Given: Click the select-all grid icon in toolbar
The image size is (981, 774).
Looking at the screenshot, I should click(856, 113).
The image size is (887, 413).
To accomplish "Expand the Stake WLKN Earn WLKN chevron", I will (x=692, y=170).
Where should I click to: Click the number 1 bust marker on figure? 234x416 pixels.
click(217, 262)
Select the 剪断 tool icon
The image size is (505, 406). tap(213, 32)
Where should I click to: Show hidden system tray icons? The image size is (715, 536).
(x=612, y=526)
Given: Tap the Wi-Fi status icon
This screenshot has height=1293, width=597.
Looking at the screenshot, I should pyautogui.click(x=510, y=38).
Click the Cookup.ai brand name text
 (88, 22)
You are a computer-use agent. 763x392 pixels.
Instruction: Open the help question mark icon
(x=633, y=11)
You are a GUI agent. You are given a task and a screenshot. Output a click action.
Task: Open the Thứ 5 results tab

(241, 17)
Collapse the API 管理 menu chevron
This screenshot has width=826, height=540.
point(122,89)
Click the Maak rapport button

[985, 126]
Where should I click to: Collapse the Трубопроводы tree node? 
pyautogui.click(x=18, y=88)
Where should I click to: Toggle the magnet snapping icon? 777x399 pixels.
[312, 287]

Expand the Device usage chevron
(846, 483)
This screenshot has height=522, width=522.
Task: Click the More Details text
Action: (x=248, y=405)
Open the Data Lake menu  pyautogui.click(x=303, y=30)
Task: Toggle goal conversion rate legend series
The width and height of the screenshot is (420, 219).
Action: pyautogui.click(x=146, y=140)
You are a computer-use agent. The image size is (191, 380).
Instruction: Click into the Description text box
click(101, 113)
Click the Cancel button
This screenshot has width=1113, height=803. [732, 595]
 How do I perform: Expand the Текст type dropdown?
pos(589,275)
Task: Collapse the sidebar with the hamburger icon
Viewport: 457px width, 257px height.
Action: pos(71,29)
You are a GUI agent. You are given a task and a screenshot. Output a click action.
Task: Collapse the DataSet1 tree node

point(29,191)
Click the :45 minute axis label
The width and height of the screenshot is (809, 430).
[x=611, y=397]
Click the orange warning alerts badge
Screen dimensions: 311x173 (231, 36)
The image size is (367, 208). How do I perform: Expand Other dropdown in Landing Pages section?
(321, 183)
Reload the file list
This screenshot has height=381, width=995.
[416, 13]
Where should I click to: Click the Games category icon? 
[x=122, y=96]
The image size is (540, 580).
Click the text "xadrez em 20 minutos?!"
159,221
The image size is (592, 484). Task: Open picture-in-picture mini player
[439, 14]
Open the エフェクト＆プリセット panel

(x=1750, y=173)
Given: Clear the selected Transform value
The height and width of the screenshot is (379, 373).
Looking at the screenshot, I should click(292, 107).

· · · · ·

→ **Exercise description**:
From the data above, copy each line where the string "agent" appears.

→ **Solved problem**:
You are a computer-use agent. 763x392 pixels.
You are a GUI agent. You are given a task and a screenshot. Output a click action.
You are a computer-use agent. The image size is (191, 380).
You are a GUI agent. You are given a task and a screenshot. Output a click action.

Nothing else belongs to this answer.